Return exactly the span of lines in the following data that opens with the line containing "Task: Open the Scatter Chart subtab" and closes with the line containing "The width and height of the screenshot is (1349, 702).". Include nothing else.

● Records to use:
⁂
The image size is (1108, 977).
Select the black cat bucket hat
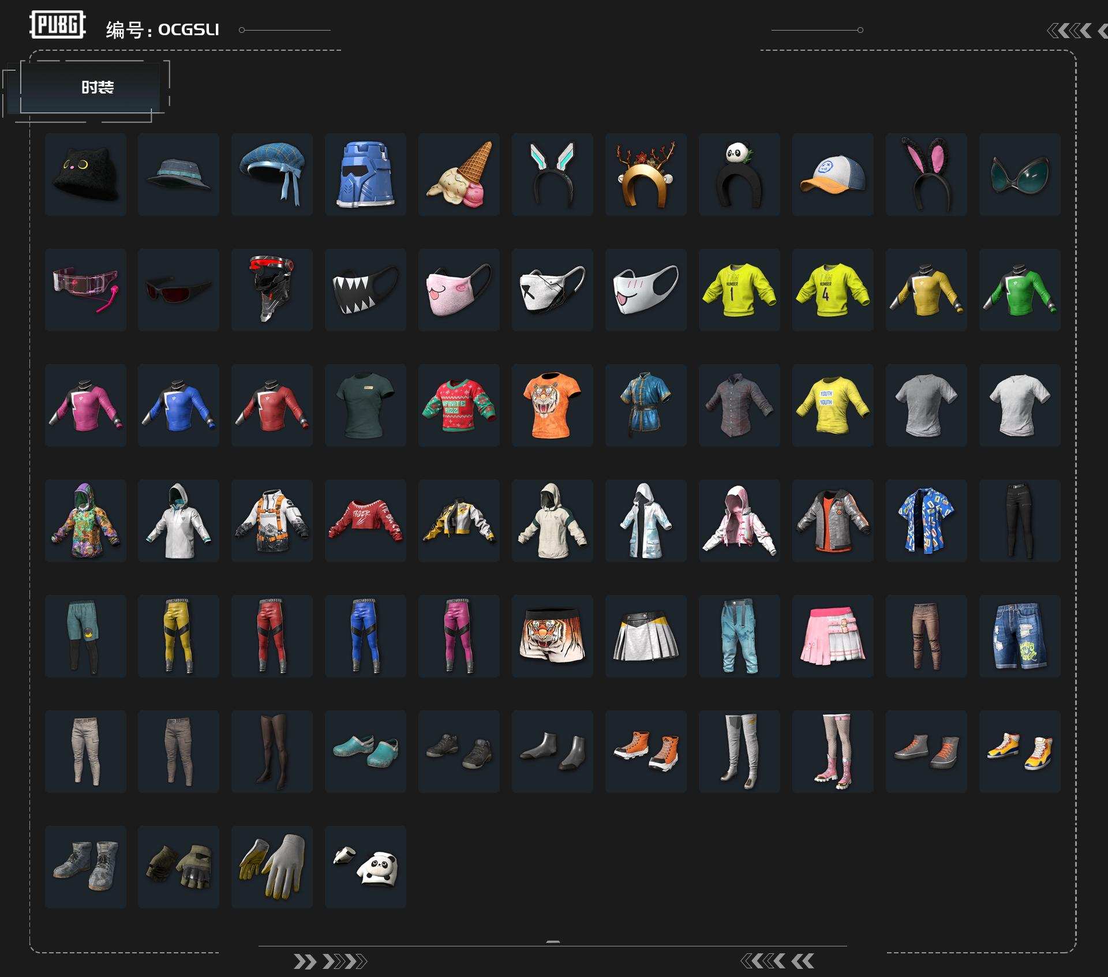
⁂
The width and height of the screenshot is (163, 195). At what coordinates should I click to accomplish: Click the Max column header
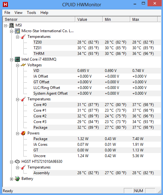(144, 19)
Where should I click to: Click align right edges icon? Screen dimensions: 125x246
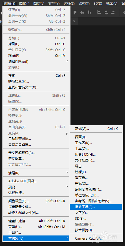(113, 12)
⁂
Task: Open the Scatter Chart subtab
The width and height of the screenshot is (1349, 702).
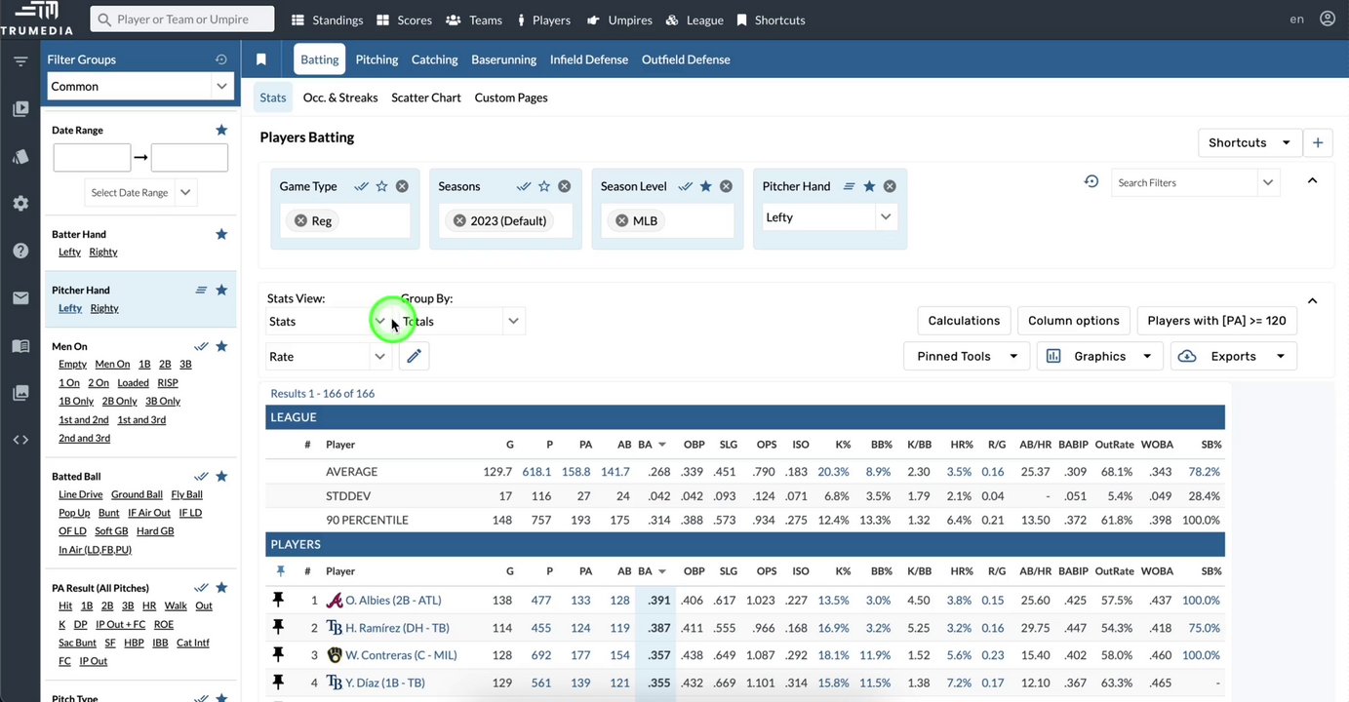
⁂
● Task output:
Task: Open the Scatter Chart subtab
The width and height of the screenshot is (1349, 702).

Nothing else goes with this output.